### Consignes:
1: Dans l'entretien avec Nantenin Keita, quelle médaille l'athlète a-t-elle obtenue sur 100 mètres aux Jeux de Londres en 2012 ?
2: Transcrivez fidèlement le passage de l'entretien qui va de « Plusieurs fois titrée » à « l'a rencontré. Entretien... ».

═══ Page ═══

Pétillante,
ambitieuse et accro à la gagne, Nantenin Keita, athlète malvoyante
concourt depuis plus de douze ans dans la catégorie handisport.
Plusieurs fois titrée aux mondiaux, double médaillée des Jeux
Paralympiques de Pekin en 2008, la francilienne soutenue par Malkoff
Mederic, a décroché le bronze sur 100 Mètres aux derniers Jeux de
Londres (2012). Tendances Sport l'a rencontré. Entretien...
«
C'est l'envie de gagner et de regagner qui m'a donné cette
motivation pour être sportive de haut niveau »
Quel a été votre
parcours et comment vous est venu l'envie de devenir une sportive de
haut niveau ?
Tout a
commencé à l'école. J'étais dans un collège pour déficients
visuels et j'ai participé à une compétition, qui était organisée
une fois par an, pour tous les déficients visuels de France.
C'était une compétition avec une moyenne calculée sur trois
épreuves. La première année, j'ai fini deuxième et deux ans après,
j'ai remporté la compétition devant ma copine. Suite à cette
compétition, la Fédération Française Handisport m'a proposé de
faire un stage avec l'équipe de France. J'ai accepté ce stage car
pour moi je partais avec ma copine, une semaine en vacances, sauf que
ce n'était pas le cas. Je suis arrivée là-bas, je m'étais jamais
entraînée de ma vie et là il fallait s’entraîner deux fois par
jour pendant une semaine, donc ça a été très compliqué au
départ, mais voilà les choses se sont enchaînées comme ça petit
à petit.

═══ Données ═══

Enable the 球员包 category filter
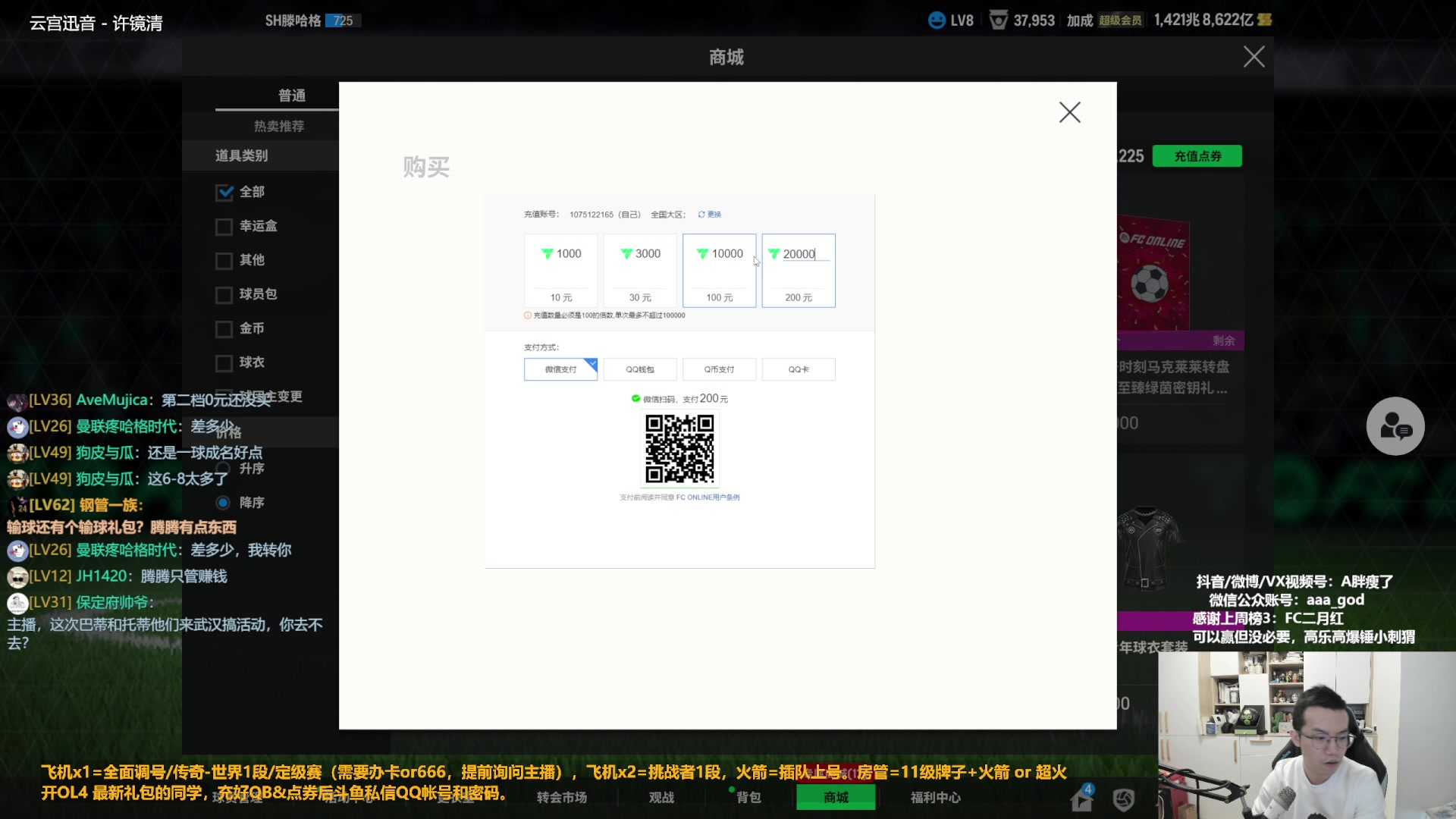The image size is (1456, 819). pos(224,294)

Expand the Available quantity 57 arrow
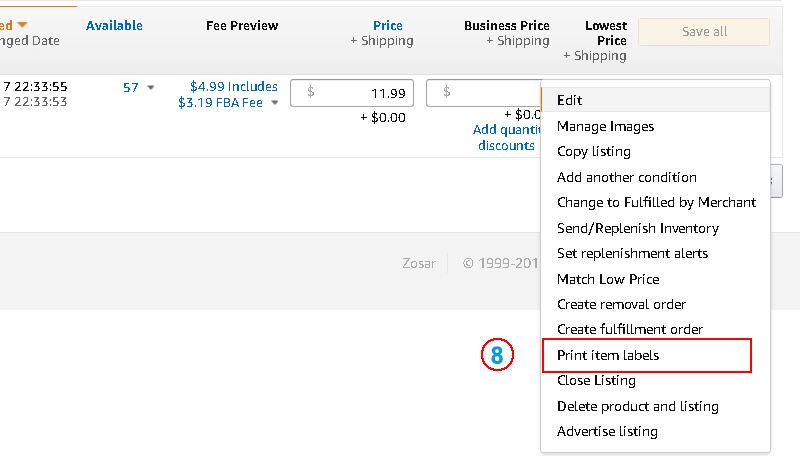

═══

### Corrigé:
1: La médaille de bronze.

2:
Plusieurs fois titrée aux mondiaux, double médaillée des Jeux
Paralympiques de Pekin en 2008, la francilienne soutenue par Malkoff
Mederic, a décroché le bronze sur 100 Mètres aux derniers Jeux de
Londres (2012). Tendances Sport l'a rencontré. Entretien...